* Assignment:
From the line containing "Click the refresh icon beside the time scope" through the last line of the entries below, transcribe each line exactly, excluding any picture.

* Input material:
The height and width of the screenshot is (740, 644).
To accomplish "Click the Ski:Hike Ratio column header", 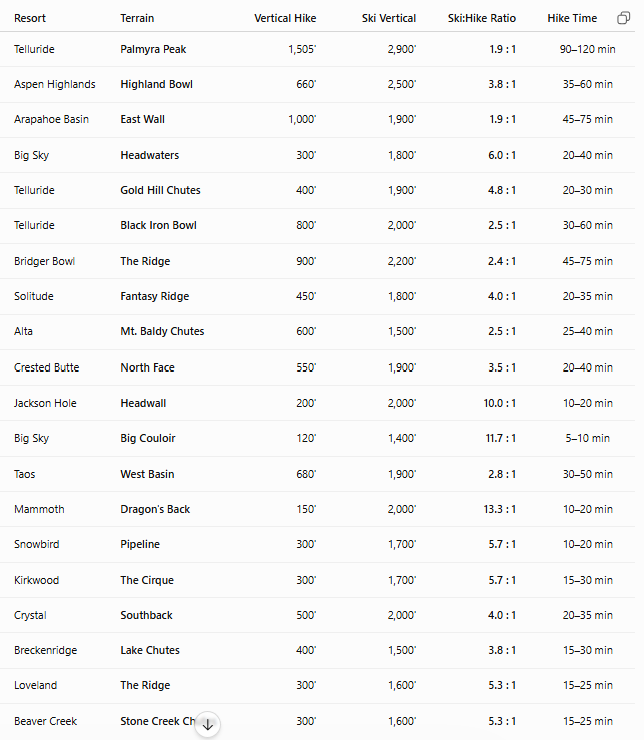I will point(482,18).
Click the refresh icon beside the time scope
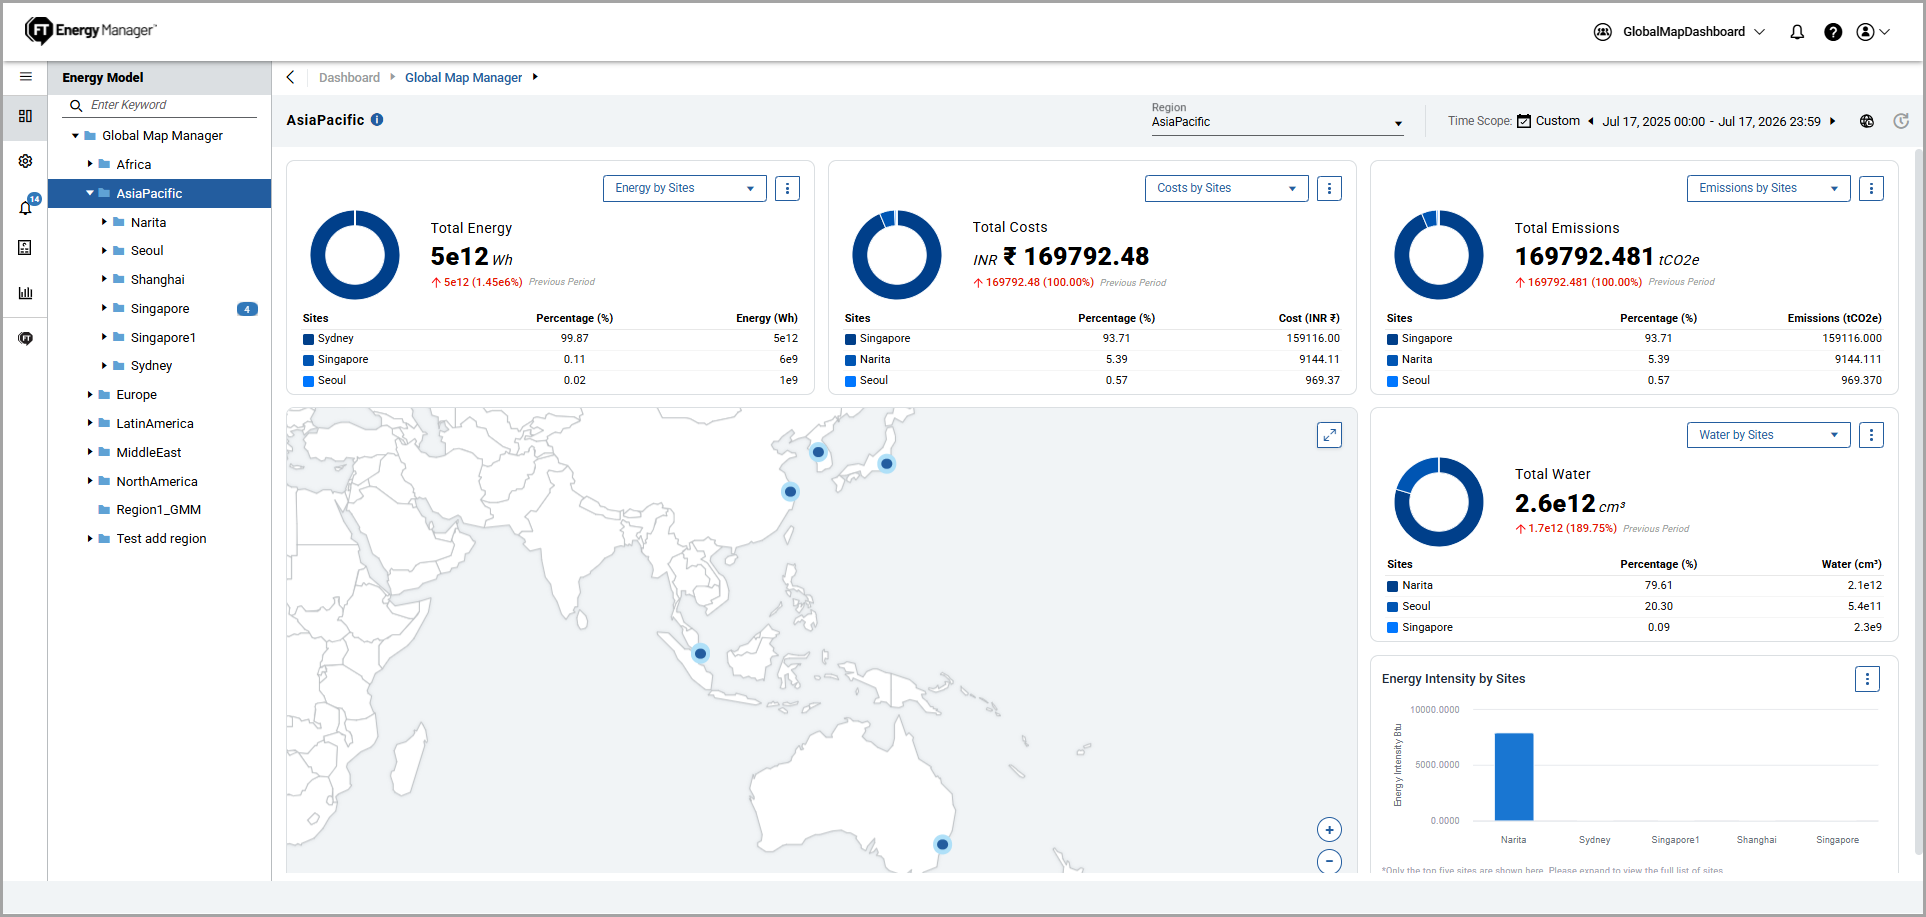1926x917 pixels. click(1901, 121)
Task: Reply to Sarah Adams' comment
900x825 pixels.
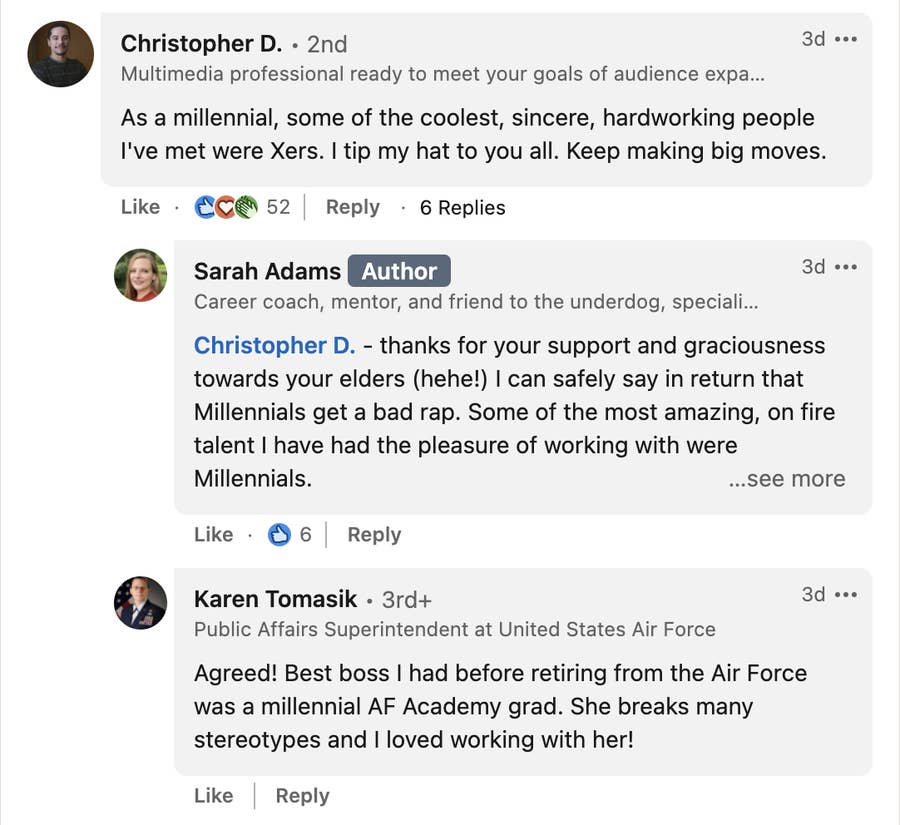Action: 374,535
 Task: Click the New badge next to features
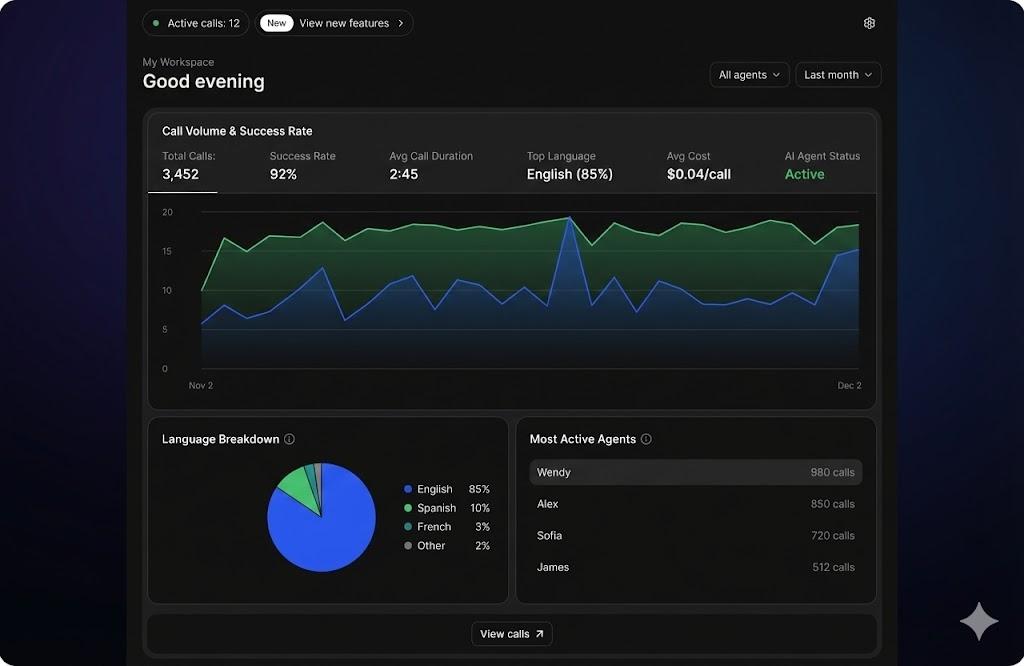coord(276,22)
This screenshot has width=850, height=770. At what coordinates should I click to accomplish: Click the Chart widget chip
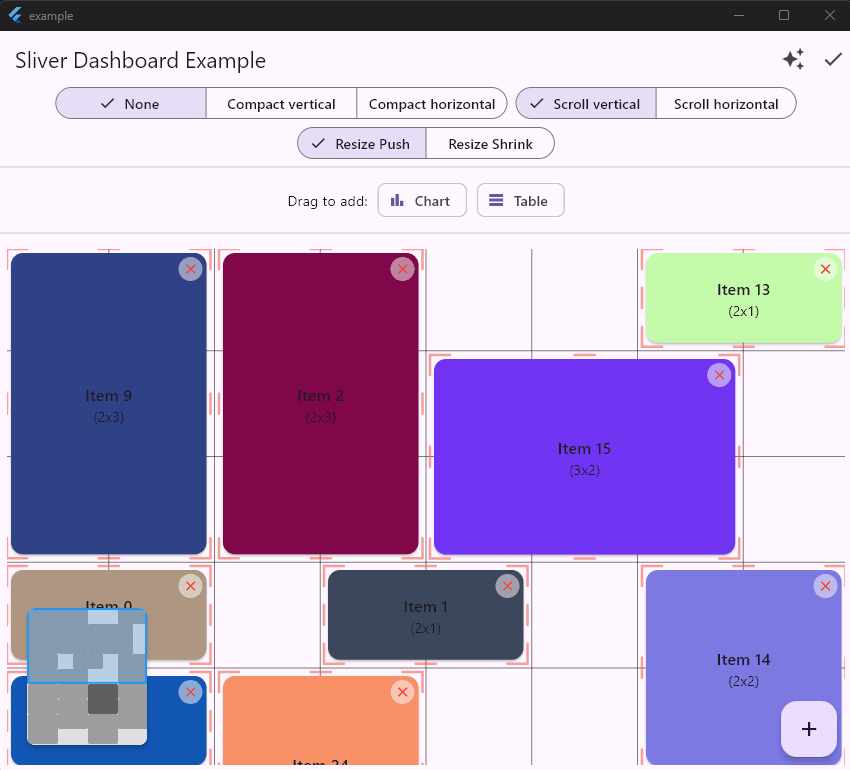421,201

* Completed exercise:
Click the refresh icon beside the time scope
1926x917 pixels. click(1901, 121)
Task: Reply to Sarah Adams' comment
900x825 pixels.
Action: 374,535
 Task: Click the New badge next to features
coord(276,22)
This screenshot has width=850, height=770. At what coordinates should I click to accomplish: Click the Chart widget chip
421,201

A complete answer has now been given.